Re: blk-mq + bfq IO hangs after writing partition table

From: Ming Lei
Date: Fri Dec 01 2017 - 03:51:22 EST


On Fri, Dec 01, 2017 at 06:52:37AM +0000, ivan@xxxxxxxxxx wrote:
>
> Hi,
>
> I think I am triggering a blk-mq + bfq bug that I can reproduce 100%
> of the time by using gdisk (1.0.1-1 in Debian stretch) to write a
> partition table to a USB flash drive. After it is triggered, IO hangs
> forever to that device and the machine cannot be shut down cleanly.
> I have reproduced this on two very different amd64 machines and two
> different USB drives. I don't know if this affects other storage
> devices.

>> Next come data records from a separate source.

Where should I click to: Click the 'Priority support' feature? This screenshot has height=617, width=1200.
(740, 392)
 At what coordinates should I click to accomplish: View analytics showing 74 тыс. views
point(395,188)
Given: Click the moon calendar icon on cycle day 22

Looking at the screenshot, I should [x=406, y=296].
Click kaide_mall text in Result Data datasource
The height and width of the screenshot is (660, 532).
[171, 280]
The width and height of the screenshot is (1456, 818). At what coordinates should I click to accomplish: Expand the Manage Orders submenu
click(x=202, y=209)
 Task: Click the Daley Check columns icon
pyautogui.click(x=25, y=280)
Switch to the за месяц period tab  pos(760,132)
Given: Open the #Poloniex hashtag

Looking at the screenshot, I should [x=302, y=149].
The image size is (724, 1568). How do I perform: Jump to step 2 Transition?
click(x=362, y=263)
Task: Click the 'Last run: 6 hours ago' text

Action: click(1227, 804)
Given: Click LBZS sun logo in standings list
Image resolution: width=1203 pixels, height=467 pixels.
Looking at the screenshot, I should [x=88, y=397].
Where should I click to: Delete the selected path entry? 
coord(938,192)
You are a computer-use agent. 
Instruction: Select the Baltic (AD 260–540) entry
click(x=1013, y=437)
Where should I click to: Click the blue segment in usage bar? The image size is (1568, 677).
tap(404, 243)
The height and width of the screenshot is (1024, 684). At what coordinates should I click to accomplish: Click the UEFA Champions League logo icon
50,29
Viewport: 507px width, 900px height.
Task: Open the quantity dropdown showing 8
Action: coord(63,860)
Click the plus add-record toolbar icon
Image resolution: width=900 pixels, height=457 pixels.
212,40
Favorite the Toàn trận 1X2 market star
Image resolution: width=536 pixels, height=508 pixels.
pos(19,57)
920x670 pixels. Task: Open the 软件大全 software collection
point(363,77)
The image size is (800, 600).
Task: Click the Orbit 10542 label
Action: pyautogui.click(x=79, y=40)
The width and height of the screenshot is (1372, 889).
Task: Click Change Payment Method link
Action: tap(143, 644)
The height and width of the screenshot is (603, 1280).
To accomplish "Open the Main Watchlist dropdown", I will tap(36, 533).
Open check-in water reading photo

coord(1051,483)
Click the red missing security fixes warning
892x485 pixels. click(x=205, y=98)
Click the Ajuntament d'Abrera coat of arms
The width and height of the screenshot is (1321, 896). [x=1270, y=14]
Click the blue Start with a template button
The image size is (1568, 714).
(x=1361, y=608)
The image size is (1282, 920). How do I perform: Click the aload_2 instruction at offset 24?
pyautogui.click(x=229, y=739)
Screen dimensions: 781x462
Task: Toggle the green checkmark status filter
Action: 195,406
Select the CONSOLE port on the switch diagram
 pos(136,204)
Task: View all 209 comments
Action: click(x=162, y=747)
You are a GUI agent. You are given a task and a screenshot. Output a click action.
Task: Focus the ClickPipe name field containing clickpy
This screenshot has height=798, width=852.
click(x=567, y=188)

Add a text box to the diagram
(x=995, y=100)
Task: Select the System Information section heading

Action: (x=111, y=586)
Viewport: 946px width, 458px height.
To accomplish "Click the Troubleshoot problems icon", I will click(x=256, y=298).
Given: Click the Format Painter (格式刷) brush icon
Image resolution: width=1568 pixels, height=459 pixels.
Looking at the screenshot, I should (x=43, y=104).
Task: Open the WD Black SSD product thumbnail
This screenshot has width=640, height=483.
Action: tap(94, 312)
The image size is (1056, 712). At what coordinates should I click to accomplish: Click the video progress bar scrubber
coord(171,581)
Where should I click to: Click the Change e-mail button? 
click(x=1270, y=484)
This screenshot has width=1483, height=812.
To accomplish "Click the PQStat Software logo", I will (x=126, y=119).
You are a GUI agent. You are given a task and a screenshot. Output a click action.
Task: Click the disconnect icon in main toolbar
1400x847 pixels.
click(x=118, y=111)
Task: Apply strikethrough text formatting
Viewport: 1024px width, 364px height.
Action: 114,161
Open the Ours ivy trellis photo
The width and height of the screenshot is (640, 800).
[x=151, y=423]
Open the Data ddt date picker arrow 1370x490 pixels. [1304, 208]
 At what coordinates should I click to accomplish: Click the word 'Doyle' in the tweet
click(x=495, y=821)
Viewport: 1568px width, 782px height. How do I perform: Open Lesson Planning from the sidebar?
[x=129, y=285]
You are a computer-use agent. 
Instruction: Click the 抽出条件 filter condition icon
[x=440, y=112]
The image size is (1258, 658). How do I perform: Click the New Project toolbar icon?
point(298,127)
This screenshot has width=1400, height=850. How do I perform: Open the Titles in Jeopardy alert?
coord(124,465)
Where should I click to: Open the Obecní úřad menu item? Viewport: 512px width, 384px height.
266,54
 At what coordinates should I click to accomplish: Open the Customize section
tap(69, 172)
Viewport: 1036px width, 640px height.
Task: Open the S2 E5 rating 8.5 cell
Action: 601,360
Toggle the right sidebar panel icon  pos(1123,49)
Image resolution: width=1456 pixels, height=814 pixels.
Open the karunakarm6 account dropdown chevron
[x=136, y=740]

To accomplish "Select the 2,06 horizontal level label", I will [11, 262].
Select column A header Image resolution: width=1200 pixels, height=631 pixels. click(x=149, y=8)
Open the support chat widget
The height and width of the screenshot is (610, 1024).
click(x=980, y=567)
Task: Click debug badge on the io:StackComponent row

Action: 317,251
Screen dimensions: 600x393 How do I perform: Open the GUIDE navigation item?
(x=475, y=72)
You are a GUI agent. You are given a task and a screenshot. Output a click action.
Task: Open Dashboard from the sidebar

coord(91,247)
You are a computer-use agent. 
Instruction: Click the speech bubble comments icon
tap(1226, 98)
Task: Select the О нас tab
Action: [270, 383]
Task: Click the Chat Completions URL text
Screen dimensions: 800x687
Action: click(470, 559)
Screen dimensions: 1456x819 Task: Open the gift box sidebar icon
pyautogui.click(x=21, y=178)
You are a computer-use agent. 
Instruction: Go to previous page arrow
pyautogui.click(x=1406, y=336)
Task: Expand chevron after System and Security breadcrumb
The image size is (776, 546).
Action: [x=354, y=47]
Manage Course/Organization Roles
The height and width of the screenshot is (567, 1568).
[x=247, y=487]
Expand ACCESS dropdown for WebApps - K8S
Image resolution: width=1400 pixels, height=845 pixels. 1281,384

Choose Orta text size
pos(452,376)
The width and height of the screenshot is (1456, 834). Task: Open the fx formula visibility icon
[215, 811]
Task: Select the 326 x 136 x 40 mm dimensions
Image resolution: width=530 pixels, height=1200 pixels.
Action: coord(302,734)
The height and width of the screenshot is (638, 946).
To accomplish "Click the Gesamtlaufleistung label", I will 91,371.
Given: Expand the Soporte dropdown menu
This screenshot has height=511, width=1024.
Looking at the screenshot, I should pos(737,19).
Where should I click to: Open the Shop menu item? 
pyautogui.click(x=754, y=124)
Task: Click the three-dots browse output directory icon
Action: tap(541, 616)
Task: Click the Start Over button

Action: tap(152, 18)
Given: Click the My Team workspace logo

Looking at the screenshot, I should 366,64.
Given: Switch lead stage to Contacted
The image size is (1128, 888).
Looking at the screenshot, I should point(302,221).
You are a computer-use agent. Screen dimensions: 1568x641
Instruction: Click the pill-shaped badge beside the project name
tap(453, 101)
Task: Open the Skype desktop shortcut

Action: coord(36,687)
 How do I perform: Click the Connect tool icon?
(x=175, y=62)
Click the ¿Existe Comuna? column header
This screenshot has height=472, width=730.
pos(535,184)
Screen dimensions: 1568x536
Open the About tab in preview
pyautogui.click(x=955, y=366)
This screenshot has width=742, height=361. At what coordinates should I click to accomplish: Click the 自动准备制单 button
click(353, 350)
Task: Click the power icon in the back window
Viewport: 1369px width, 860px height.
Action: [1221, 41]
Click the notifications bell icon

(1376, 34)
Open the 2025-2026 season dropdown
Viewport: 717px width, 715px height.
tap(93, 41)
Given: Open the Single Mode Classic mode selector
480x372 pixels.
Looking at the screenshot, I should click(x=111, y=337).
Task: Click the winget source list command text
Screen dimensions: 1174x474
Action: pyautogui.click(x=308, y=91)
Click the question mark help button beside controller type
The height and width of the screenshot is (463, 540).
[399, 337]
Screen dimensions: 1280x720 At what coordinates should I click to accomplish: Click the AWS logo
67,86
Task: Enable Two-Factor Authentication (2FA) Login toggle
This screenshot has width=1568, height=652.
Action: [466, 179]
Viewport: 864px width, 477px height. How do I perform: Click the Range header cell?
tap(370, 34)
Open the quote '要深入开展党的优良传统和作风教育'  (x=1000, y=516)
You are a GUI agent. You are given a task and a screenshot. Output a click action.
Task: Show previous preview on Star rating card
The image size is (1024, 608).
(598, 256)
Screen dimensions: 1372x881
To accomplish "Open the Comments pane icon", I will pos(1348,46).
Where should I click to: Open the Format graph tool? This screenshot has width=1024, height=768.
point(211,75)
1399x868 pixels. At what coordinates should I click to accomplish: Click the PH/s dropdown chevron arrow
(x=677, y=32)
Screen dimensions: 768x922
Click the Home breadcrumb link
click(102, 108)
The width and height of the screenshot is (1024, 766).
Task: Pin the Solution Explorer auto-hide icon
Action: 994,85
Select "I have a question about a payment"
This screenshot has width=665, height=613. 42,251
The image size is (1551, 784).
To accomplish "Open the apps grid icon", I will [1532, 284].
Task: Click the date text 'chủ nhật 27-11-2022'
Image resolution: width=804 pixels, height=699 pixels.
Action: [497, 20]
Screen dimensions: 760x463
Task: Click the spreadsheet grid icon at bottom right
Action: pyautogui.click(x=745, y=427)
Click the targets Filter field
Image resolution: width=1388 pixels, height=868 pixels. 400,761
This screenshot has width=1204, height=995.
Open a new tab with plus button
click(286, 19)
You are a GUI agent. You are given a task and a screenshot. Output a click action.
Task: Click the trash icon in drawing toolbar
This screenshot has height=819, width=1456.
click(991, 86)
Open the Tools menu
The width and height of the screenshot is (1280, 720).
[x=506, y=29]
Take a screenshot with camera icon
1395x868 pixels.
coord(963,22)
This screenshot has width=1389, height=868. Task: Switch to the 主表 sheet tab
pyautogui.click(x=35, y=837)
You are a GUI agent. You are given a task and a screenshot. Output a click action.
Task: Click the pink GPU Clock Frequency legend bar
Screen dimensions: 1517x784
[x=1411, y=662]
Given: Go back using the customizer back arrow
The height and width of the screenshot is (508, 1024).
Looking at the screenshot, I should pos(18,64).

This happens *only* with blk-mq + bfq, never with mq-deadline
> or kyber.
>
> I built df8ba95c572a187ed2aa7403e97a7a7f58c01f00 (2017-11-30) from
> Linus's tree with make-kpkg, without patches of any sort.
>
> My cmdline was:
> scsi_mod.use_blk_mq=y dm_mod.use_blk_mq=y apparmor=1 security=apparmor
>
> .config file:
> https://gist.githubusercontent.com/ivan/35935783e3153878ce650ab105c1695f/raw/b3de6c85eabd342118b5fecf2b4fab362bde7aa6/config
>
> To reproduce:
> boot with blk-mq
> plug in a USB stick without any data you want to keep
> echo bfq > /sys/block/sdX/queue/scheduler
> gdisk /dev/sdX
> delete some partitions or add some partitions
> "w" to write the partition table
> observe IO hang and call trace (below) in the journal after 2 minutes
>
> Note the log below does not show "bfq" because it was loaded earlier.
>
> If it does not reproduce, try another USB flash drive; if that does not
> reproduce, cat /dev/zero over it first.

Hi,

The trick of USB flash is just that 'can_queue' is one, I have tried to
simulate your test with scsi_debug by setting 'can_queue' as one, looks
can't reproduce your issue.

Could you run the following script[1] and provide us the result after
the IO hang is triggered?

#./dump-blk-info /dev/sdX #/dev/sdX is name of your USB disk

[1] http://people.redhat.com/minlei/tests/tools/dump-blk-info

Thanks,
Ming